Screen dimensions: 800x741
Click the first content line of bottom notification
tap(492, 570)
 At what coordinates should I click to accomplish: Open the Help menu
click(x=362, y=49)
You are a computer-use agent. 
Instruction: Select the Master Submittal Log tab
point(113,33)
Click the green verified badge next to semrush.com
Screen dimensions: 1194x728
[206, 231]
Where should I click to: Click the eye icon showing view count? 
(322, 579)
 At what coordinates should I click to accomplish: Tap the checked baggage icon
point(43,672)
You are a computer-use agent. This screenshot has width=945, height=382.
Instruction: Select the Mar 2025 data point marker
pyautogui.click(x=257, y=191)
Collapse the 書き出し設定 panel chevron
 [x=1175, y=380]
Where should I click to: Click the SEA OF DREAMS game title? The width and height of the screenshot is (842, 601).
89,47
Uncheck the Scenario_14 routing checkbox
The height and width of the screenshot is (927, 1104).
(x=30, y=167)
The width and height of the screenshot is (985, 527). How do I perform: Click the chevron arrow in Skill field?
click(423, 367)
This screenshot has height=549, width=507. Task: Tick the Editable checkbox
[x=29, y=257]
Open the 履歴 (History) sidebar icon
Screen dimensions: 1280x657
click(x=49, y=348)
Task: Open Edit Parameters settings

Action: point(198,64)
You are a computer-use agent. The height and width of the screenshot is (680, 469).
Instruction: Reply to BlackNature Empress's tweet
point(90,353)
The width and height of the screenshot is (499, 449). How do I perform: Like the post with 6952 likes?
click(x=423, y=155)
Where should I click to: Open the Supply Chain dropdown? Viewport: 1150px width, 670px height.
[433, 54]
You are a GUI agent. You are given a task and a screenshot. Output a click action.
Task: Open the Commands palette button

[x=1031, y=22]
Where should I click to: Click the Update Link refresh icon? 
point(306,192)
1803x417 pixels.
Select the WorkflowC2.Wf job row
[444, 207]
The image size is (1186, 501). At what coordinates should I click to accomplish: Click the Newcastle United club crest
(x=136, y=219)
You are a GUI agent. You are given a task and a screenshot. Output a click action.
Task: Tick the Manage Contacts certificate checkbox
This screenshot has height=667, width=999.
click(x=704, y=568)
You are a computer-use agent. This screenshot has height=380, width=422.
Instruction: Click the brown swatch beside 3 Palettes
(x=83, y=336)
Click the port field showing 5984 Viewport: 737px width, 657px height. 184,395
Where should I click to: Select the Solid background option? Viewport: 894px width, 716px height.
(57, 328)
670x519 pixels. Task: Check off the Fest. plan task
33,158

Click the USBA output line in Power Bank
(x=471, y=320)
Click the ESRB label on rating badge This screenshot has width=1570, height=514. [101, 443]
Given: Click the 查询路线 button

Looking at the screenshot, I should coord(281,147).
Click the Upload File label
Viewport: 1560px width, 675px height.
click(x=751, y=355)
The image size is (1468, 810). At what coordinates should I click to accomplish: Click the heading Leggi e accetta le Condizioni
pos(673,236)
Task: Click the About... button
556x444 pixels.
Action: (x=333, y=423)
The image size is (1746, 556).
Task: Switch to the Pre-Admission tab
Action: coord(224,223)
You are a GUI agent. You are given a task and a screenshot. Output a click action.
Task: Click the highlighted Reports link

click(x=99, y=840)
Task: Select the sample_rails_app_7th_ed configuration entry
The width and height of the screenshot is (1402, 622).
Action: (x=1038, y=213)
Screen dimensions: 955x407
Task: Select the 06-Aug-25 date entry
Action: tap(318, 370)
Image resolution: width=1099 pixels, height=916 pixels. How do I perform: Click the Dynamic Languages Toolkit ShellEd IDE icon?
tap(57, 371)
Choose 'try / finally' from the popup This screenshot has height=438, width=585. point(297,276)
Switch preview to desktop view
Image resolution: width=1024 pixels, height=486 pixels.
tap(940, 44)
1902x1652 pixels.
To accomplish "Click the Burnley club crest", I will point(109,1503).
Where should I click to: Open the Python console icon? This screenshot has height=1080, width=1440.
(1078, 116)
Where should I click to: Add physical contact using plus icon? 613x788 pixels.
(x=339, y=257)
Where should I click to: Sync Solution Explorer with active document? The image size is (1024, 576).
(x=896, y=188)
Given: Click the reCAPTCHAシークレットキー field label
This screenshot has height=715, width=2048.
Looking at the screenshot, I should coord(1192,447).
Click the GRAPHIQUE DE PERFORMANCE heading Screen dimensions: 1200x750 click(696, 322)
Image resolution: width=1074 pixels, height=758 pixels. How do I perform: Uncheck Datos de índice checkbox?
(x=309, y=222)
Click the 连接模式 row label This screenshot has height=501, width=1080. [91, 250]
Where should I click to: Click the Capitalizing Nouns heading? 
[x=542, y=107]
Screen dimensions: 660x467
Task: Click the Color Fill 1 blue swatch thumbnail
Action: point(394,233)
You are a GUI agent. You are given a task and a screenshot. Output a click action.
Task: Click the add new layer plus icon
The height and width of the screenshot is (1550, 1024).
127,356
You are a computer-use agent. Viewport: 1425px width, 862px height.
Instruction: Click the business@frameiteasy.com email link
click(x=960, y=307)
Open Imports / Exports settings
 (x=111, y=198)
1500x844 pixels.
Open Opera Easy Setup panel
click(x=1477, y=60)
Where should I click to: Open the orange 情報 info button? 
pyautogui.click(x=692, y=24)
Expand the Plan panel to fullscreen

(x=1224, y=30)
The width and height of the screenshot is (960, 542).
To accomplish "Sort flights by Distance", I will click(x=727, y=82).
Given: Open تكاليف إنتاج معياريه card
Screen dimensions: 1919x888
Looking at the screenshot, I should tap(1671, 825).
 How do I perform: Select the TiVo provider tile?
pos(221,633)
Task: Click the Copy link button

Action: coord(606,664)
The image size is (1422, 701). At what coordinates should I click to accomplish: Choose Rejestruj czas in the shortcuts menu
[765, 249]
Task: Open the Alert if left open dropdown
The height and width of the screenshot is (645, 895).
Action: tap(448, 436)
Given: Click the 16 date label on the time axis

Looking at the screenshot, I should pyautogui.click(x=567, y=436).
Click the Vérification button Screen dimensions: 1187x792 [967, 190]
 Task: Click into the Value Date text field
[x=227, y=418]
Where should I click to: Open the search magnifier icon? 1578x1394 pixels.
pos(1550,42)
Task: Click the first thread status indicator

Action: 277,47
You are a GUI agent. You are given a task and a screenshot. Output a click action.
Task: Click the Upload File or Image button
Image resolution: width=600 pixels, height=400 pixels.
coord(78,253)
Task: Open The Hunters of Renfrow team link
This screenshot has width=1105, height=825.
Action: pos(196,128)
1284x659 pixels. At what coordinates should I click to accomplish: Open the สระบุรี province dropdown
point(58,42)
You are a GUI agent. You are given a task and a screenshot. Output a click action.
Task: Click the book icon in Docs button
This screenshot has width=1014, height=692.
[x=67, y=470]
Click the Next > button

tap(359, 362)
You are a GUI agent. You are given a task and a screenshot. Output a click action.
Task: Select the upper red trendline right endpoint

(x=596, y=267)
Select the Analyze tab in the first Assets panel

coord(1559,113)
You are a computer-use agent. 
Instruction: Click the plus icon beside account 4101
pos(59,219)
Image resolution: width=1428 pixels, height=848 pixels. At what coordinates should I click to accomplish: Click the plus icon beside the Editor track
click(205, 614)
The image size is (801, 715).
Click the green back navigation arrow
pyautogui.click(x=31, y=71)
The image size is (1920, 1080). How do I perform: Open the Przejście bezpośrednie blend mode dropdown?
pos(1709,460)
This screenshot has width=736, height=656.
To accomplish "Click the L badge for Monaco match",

= = =

In the listing above, find the line with "This screenshot has width=1014, height=692." and the line with "The image size is (801, 715)."; output exactly those lines and all lines between them.

[Result for this exercise]
This screenshot has width=1014, height=692.
[x=67, y=470]
Click the Next > button

tap(359, 362)
You are a GUI agent. You are given a task and a screenshot. Output a click action.
Task: Select the upper red trendline right endpoint

(x=596, y=267)
Select the Analyze tab in the first Assets panel

coord(1559,113)
You are a computer-use agent. 
Instruction: Click the plus icon beside account 4101
pos(59,219)
Image resolution: width=1428 pixels, height=848 pixels. At what coordinates should I click to accomplish: Click the plus icon beside the Editor track
click(205, 614)
The image size is (801, 715).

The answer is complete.